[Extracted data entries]
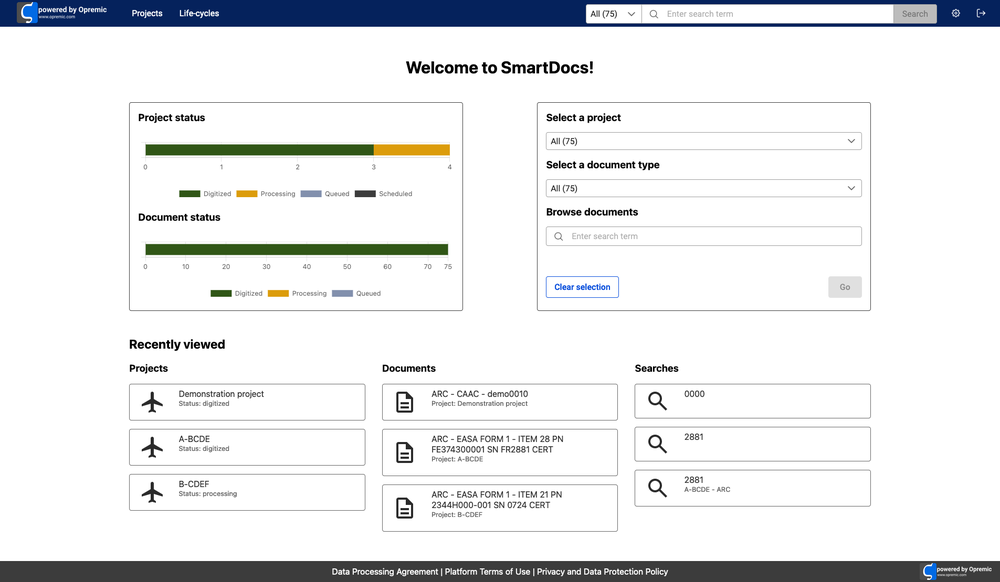
Task: Click document icon for ITEM 21 PN certificate
Action: coord(404,508)
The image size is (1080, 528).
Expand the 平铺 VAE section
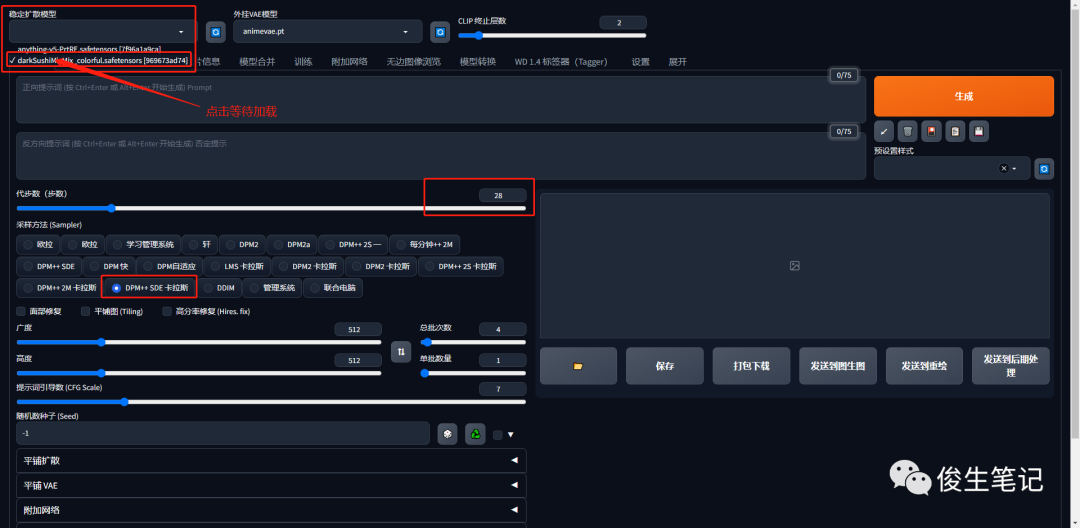(x=271, y=485)
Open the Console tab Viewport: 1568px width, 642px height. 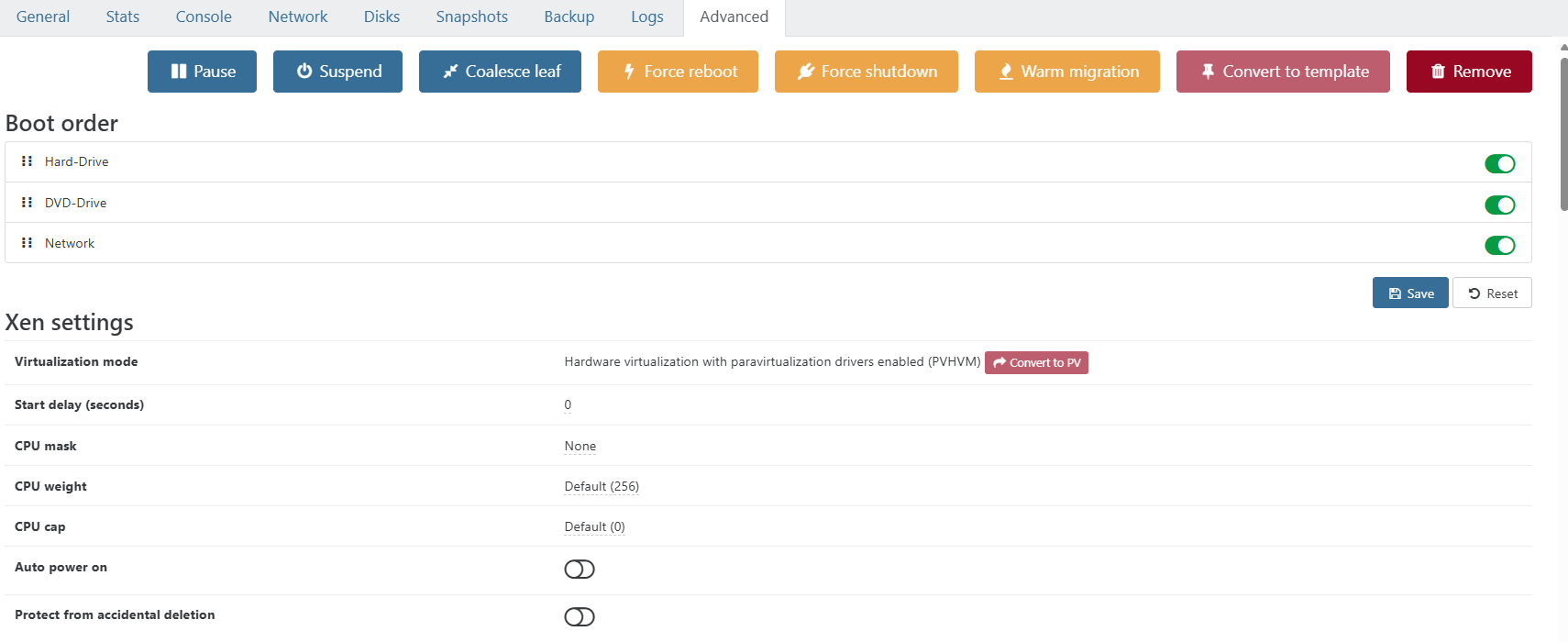tap(204, 17)
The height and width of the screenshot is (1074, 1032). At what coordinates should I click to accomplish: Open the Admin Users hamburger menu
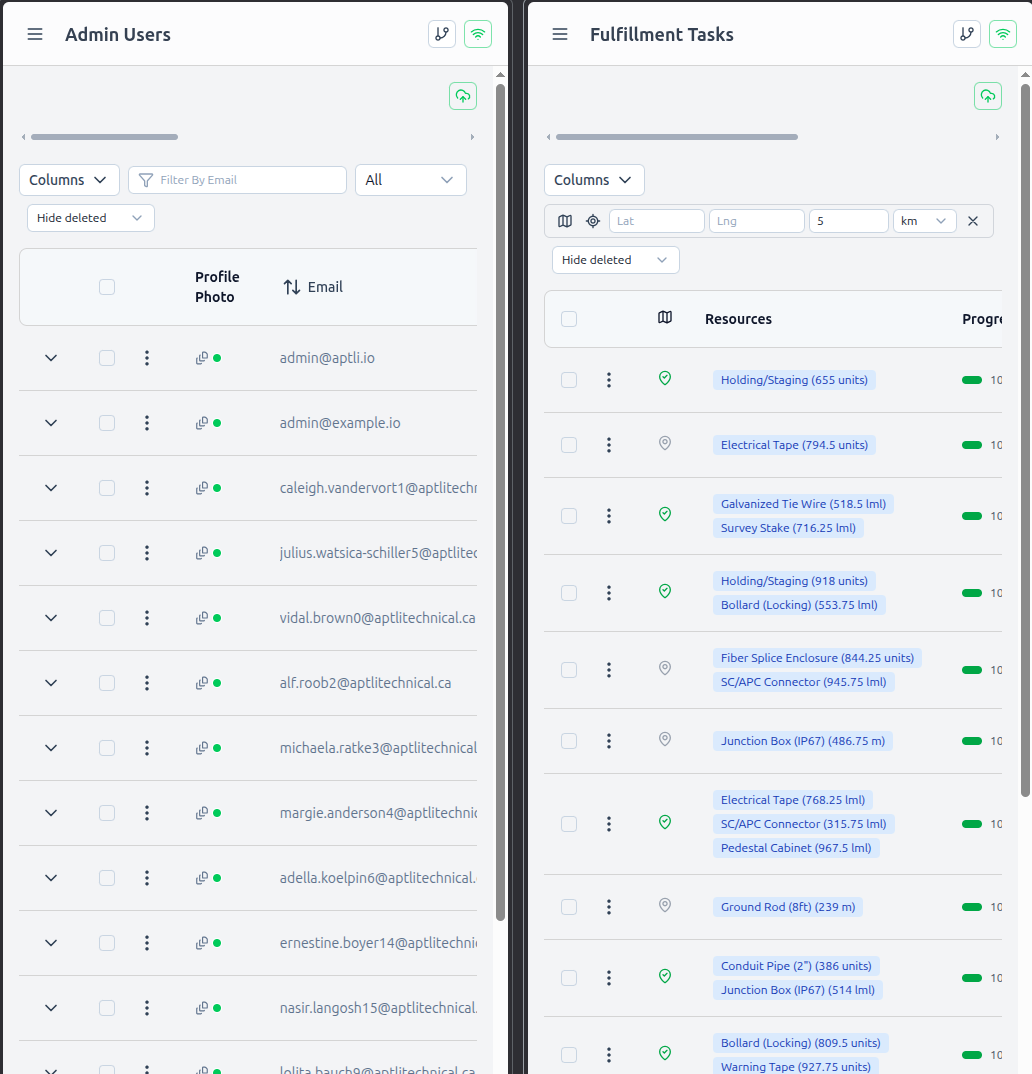35,34
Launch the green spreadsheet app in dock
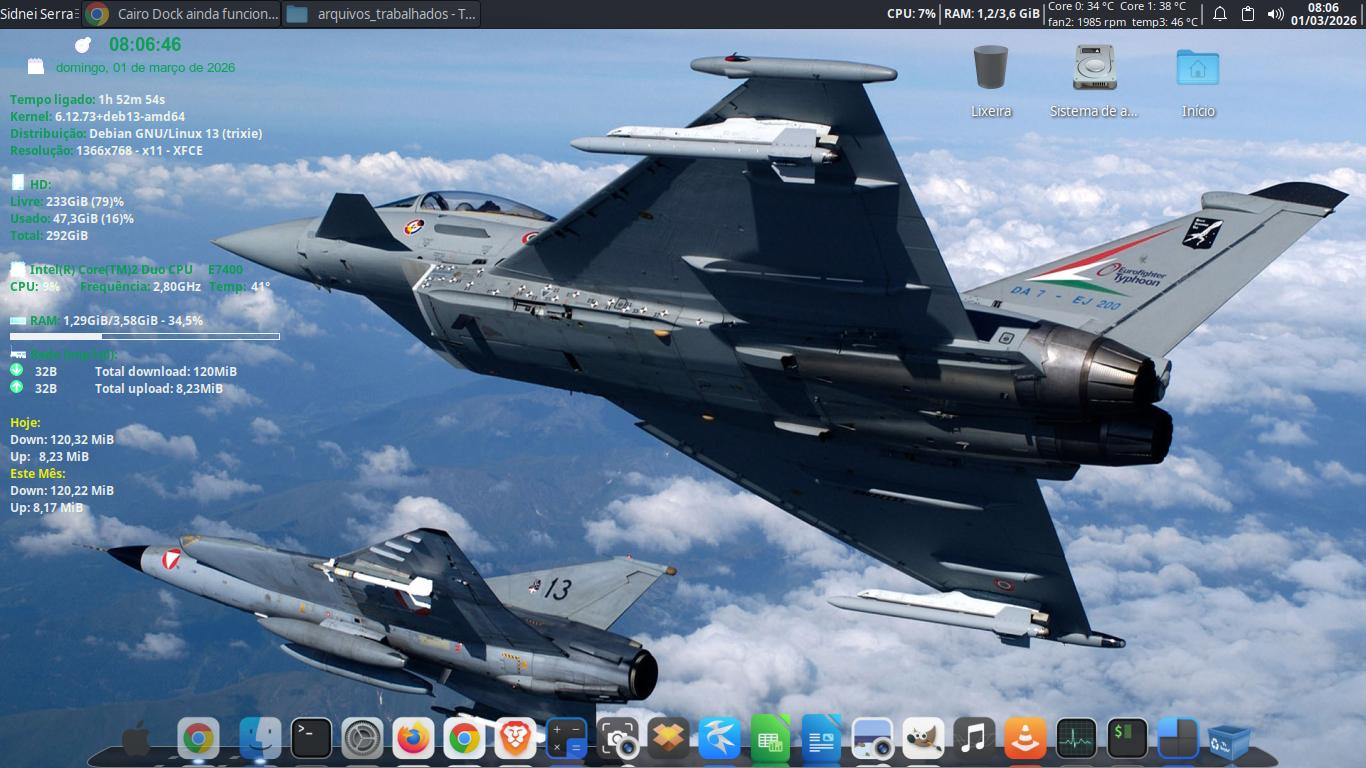The height and width of the screenshot is (768, 1366). tap(770, 739)
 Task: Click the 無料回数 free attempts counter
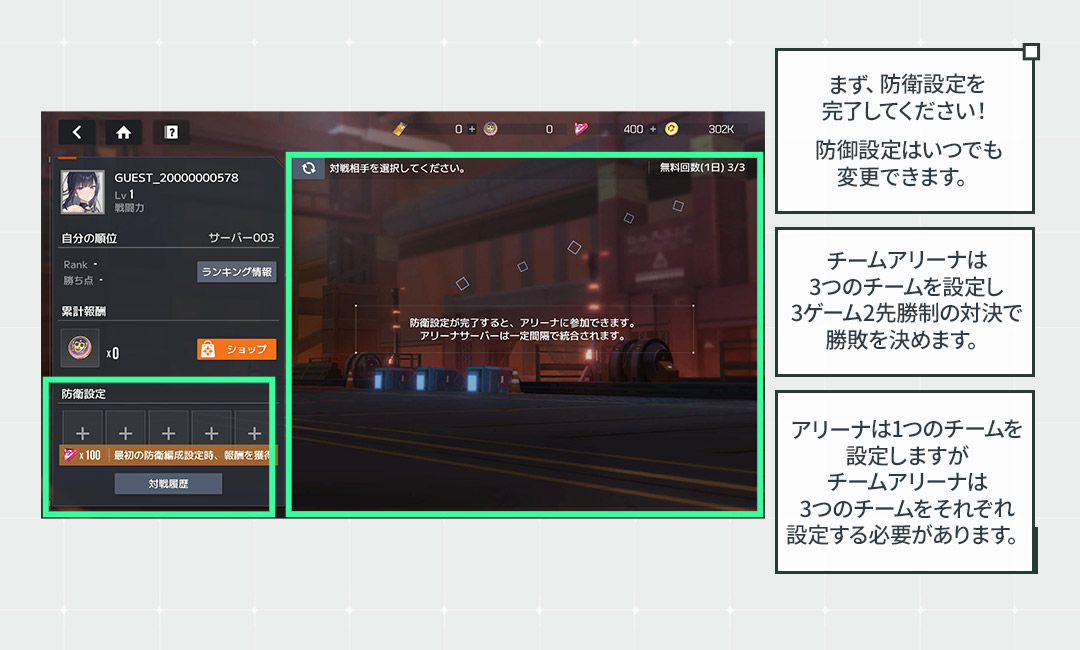coord(702,168)
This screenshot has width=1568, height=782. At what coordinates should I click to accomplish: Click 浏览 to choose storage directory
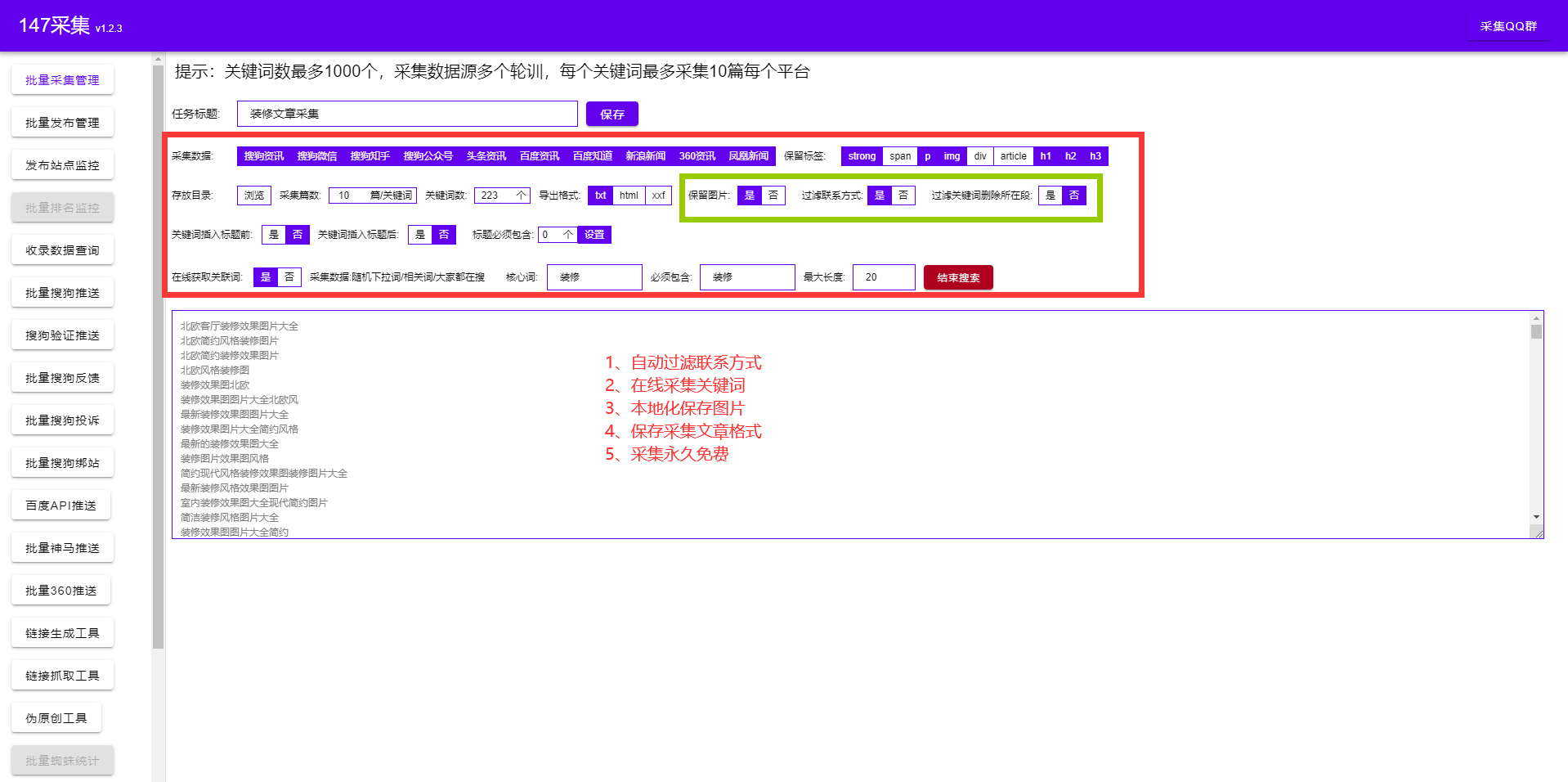click(254, 196)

--- WHAT YOU WILL DO ---
Lines from the one that contains "Launch the green spreadsheet app in dock" through the last line of the data above are to be extracted exactly, with no pictures and no other lines.

--- COMPLETED TASK ---
Launch the green spreadsheet app in dock
The height and width of the screenshot is (768, 1366). tap(770, 739)
 Task: Click the 無料回数 free attempts counter
coord(702,168)
This screenshot has width=1568, height=782. At what coordinates should I click to accomplish: Click 浏览 to choose storage directory
click(254, 196)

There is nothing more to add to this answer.